[Stored data entries]
____
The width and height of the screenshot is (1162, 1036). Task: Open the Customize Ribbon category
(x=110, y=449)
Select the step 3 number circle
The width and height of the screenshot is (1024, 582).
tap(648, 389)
____
> Stated problem: Copy each line of the records above, keeping every character unchanged.

> Response for this exercise:
The width and height of the screenshot is (1162, 1036). Task: Open the Customize Ribbon category
(x=110, y=449)
Select the step 3 number circle
The width and height of the screenshot is (1024, 582).
tap(648, 389)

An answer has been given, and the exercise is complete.